### Aim 1
Answer these questions from the mailing-list reply about Xen and KVM:
(a) According to the quoted passage, what does a KVM guest domain look like?
(b) Which came first, Xen or KVM?
(c) What kind of machines does Xen tend to be used for?

### Text excerpt
Any problem can be solved by adding another level of indirection... :)

2009-03-02 09:05:40

by Jeremy Fitzhardinge

[permalink] [raw]
Subject: Re: [PATCH] xen: core dom0 support

Nick Piggin wrote:
>> I wouldn't say that KVM is necessarily disadvantaged by its design; its
>> just a particular set of tradeoffs made up-front. It loses Xen's
>> flexibility, but the result is very familiar to Linux people. A guest
>> domain just looks like a qemu process that happens to run in a strange
>> processor mode a lot of the time. The qemu process provides virtual
>> device access to its domain, and accesses the normal device drivers like
>> any other usermode process would. The domains are as isolated from each
>> other as much as processes normally are, but they're all floating around
>> in the same kernel; whether that provides enough isolation for whatever
>> technical, billing, security, compliance/regulatory or other
>> requirements you have is up to the user to judge.
>>
>
> Well what is the advantage of KVM? Just that it is integrated into
> the kernel? Can we look at the argument the other way around and
> ask why Xen can't replace KVM?

Xen was around before KVM was even a twinkle, so KVM is redundant from
that perspective; they're certainly broadly equivalent in
functionality. But Xen has had a fairly fraught history with respect to
being merged into the kernel, and being merged gets your feet into a lot
of doors. The upshot is that using Xen has generally required some
preparation - like installing special kernels - before you can use it,
and so tends to get used for servers which are specifically intended to
be virtualized. KVM runs like an accelerated qemu, so it easy to just
fire up an instance of windows in the middle of a normal Linux desktop
session, with no special preparation.

Entries for locating words and elements:
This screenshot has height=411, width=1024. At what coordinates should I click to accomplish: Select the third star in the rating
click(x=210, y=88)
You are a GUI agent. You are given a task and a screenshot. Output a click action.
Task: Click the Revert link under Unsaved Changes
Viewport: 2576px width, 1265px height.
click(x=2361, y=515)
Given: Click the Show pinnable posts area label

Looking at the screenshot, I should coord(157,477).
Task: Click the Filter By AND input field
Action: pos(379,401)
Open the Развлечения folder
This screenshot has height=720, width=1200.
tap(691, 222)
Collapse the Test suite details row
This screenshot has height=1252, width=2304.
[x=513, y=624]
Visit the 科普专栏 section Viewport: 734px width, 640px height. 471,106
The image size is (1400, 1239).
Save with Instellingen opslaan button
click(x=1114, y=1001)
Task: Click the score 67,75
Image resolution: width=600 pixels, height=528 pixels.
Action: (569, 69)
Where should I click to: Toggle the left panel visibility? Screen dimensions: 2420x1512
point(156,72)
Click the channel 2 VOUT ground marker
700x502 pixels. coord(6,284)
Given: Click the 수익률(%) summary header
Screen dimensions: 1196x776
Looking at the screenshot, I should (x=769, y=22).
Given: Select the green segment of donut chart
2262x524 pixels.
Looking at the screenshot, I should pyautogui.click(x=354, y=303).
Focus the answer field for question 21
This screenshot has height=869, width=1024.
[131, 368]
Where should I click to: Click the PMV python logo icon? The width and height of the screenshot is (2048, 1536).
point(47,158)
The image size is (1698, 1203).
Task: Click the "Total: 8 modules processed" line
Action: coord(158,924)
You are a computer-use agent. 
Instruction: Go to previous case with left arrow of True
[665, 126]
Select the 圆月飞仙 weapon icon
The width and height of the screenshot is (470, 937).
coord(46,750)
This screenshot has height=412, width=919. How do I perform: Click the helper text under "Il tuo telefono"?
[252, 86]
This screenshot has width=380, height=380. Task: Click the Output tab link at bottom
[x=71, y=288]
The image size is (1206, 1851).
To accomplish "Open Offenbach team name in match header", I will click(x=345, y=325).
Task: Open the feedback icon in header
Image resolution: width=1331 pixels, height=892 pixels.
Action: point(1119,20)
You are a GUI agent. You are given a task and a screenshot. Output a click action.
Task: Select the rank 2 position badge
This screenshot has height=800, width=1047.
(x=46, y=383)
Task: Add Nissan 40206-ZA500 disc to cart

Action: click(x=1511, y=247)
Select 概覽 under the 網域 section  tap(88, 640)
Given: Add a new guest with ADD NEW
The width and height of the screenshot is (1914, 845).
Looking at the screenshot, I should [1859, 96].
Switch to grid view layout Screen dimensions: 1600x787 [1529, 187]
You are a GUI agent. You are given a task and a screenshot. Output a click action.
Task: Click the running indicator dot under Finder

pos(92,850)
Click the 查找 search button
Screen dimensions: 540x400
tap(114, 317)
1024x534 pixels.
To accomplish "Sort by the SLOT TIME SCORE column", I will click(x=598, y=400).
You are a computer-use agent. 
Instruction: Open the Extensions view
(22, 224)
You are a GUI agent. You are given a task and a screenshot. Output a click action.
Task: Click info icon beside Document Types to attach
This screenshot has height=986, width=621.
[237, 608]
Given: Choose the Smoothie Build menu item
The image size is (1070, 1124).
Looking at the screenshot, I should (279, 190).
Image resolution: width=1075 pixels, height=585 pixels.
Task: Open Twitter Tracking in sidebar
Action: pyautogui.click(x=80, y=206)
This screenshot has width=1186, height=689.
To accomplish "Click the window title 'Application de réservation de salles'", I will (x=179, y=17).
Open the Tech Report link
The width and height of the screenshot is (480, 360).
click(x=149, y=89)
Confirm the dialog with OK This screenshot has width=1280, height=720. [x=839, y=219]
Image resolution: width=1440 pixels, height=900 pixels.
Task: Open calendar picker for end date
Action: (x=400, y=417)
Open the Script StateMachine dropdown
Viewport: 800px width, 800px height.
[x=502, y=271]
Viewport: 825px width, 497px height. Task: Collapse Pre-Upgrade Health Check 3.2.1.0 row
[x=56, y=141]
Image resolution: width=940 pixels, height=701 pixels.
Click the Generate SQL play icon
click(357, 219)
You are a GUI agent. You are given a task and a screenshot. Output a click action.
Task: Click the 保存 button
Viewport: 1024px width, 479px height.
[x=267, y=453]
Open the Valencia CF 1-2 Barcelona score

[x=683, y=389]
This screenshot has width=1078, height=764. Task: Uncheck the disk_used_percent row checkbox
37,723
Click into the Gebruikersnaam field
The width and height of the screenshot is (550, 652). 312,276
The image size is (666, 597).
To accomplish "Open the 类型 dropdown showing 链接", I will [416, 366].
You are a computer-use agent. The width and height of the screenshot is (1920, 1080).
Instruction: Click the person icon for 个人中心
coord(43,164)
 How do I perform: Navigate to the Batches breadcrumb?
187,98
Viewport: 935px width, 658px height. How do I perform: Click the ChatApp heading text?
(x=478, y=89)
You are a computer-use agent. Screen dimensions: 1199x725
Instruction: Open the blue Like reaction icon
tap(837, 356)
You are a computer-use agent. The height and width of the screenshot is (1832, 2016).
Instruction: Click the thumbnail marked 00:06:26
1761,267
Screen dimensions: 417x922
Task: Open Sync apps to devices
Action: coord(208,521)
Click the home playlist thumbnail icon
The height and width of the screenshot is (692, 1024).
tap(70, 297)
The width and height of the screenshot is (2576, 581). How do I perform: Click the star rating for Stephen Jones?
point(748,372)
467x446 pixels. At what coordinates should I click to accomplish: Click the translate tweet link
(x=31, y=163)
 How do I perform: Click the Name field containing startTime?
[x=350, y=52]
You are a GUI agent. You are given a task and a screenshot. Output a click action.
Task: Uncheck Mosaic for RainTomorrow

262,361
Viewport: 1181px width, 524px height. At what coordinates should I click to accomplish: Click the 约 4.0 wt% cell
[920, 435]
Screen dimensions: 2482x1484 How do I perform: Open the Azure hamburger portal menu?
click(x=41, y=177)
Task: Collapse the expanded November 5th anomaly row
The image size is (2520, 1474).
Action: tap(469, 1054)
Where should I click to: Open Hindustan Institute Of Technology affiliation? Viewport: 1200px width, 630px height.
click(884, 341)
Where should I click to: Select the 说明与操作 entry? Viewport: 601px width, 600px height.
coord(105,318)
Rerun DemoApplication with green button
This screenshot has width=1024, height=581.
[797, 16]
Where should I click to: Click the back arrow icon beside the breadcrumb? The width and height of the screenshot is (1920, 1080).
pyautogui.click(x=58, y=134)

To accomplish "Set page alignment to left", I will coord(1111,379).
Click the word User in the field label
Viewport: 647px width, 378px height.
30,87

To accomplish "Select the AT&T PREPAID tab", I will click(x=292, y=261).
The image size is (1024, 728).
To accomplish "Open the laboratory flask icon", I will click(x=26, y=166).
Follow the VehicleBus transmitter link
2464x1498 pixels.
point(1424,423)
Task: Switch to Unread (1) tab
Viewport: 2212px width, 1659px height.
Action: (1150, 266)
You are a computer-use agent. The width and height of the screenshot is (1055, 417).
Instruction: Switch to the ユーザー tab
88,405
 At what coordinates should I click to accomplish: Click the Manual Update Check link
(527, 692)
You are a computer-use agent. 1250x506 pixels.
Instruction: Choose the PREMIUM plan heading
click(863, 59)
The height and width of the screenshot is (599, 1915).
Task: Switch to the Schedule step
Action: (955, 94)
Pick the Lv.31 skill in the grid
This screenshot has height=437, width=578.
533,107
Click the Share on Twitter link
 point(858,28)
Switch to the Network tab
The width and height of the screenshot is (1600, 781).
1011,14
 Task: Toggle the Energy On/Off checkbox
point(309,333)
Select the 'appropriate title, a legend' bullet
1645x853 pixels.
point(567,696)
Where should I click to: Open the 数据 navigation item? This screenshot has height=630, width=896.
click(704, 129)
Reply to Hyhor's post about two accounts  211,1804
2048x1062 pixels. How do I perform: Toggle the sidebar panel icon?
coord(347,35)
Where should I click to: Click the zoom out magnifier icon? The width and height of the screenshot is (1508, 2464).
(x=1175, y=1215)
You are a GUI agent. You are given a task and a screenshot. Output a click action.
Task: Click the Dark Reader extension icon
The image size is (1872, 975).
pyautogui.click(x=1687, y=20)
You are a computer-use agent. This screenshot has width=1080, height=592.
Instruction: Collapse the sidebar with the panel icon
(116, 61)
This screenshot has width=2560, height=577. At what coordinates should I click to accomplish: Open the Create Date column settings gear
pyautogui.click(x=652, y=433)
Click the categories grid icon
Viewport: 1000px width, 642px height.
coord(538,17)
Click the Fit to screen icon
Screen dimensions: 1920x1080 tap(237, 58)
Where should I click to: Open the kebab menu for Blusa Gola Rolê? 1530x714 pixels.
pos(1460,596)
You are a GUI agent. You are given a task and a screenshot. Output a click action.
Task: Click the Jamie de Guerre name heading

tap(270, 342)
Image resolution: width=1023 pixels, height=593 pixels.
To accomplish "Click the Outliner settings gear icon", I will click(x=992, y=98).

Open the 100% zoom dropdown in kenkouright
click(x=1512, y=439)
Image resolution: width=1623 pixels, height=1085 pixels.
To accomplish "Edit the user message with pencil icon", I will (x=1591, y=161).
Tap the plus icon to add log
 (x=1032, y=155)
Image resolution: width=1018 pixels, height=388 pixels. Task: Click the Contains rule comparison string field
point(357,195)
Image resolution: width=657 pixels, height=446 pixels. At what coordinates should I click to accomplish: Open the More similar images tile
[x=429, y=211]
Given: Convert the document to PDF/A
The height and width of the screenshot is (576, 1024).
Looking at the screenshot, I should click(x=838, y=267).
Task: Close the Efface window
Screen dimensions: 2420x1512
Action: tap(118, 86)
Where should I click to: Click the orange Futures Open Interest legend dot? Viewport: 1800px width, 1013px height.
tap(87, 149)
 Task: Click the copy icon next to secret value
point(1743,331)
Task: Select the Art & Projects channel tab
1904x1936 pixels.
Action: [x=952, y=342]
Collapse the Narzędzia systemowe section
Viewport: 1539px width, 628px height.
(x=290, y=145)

### Aim 2
Edit the records from the line containing "You are a computer-use agent. 1250x506" through the line containing "Pick the Lv.31 skill in the grid", changing "PREMIUM" to "BASIC" and keeping everything else the same. Return only those lines.

### Expected output 1
(a) A qemu process that happens to run in a strange processor mode a lot of the time.
(b) Xen.
(c) Servers that are specifically intended to be virtualized.

### Expected output 2
You are a computer-use agent. 1250x506 pixels.
Instruction: Choose the BASIC plan heading
click(863, 59)
The height and width of the screenshot is (599, 1915).
Task: Switch to the Schedule step
Action: (955, 94)
Pick the Lv.31 skill in the grid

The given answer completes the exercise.